Rather than the hon. Gentleman throwing out what he knows is a non-solution, given that Sinn Féin have been driving the pro-abortion agenda in Northern Ireland that has been taken up by Members of his own party, what has he done to try to persuade his friends in Sinn Féin to get back into the Assembly? He knows that as long as they remain in a position where they veto the formation of an Assembly, the solution that he says is in the hands of the people of Northern Ireland is not a solution at all.
I would say to the right hon. Gentleman that the members of his own party who are taking part in the negotiations have a duty on them. Yes, of course, that duty extends to representatives of Sinn Féin. I want all parties to get around the table. I will come on to that a bit later on, but he cannot avoid the responsibility that members of his own party have in getting Stormont up and running. For nearly three years, we have had the absence of Stormont—three years of people making excuses about the fault lying elsewhere—and it is now time that people accepted responsibility for their actions.
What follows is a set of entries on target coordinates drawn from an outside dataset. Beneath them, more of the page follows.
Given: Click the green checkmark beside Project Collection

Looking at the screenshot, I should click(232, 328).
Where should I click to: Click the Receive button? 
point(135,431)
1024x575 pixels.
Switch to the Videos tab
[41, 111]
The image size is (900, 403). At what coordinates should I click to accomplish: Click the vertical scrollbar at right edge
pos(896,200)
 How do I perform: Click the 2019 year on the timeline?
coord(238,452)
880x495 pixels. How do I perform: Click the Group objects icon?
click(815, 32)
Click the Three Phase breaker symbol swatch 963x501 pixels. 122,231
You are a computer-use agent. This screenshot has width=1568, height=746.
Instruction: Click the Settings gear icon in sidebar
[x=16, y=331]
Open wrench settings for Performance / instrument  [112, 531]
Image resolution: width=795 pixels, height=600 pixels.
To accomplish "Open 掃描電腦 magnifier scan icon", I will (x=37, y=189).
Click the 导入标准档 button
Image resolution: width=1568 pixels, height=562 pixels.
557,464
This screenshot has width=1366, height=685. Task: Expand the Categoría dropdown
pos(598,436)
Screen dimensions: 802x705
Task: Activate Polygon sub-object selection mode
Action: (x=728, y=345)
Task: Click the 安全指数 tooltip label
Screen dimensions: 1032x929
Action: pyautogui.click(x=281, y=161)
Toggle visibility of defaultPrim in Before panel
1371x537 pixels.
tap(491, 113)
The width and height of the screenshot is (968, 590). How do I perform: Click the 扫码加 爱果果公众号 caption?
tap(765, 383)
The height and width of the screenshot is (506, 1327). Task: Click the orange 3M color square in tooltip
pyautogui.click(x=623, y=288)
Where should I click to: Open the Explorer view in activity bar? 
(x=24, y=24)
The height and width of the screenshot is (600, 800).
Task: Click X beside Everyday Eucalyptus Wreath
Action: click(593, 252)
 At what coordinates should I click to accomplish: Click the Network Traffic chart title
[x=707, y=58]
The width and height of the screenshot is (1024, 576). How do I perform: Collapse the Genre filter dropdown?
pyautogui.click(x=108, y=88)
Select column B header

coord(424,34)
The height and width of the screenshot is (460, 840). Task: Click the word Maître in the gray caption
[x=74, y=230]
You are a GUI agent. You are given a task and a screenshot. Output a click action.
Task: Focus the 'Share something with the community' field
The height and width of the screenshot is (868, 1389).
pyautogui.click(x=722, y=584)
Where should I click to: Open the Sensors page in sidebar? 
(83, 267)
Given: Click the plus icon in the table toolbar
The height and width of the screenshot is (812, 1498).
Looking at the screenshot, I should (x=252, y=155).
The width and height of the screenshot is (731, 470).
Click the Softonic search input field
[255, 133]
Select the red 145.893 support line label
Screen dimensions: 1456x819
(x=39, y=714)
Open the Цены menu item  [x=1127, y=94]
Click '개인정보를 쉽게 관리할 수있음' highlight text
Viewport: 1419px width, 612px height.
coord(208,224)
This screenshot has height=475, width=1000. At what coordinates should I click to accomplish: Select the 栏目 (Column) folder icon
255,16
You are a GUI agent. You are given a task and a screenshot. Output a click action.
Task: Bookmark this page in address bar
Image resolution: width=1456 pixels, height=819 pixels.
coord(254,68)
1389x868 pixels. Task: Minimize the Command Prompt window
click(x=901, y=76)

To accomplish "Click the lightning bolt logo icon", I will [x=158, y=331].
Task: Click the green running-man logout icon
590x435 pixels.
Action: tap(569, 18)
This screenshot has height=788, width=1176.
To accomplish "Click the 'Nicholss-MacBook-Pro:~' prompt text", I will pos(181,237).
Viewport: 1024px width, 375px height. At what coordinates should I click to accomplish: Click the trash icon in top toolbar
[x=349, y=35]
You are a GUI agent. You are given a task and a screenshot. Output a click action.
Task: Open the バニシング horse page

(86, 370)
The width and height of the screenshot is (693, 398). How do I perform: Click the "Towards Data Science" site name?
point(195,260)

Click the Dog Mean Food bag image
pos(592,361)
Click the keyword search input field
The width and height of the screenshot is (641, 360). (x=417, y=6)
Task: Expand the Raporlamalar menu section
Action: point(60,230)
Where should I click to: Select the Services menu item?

I have to ask the Secretary of State, or perhaps the Minister who responds to the debate, about abortion. The House has committed to offering safe and legal abortions to women in Northern Ireland. There needs to be confidence in the law, those we expect to operate it and the way that it works. The point made by my hon. Friend the Member for Kingston upon Hull North (Diana Johnson), who has campaigned tirelessly on this issue, is important. Consultation is fundamental to all this, but again, Prorogation has dealt the Secretary of State a very difficult hand, because the House will return on 14 October, and on 22 October the legislation will come into effect. That means that the capacity for the House to make decisions to fill the legal gap that will exist between 21 October and 31 March is real. The consultation needs to take place now, and the House has to be ready to implement legislative change as soon as we are back, in the middle of October.
On veterans, the Secretary of State made some very important points—I know that he comes under pressure on this. If the right hon. Member for Chingford and Woodford Green (Mr Duncan Smith) is saying that we as a House are very clear that illegality by members of the armed forces, like any other member of society, like members of the IRA and like members of loyalist terror groups, will have the same outcome—that the law will be applied—that is really helpful, because we are then talking about how we move forward in a way that allows independence of investigation and of prosecution, which the Secretary of State referred to. In the end, it is important that the Stormont House bodies, which were agreed to by all parties in Northern Ireland, are allowed to operate, because victims who saw their loved ones killed and who were themselves victims of terror have rights in this, including the right to know that there is a proper investigation, whoever and whatever was the cause of their victimhood.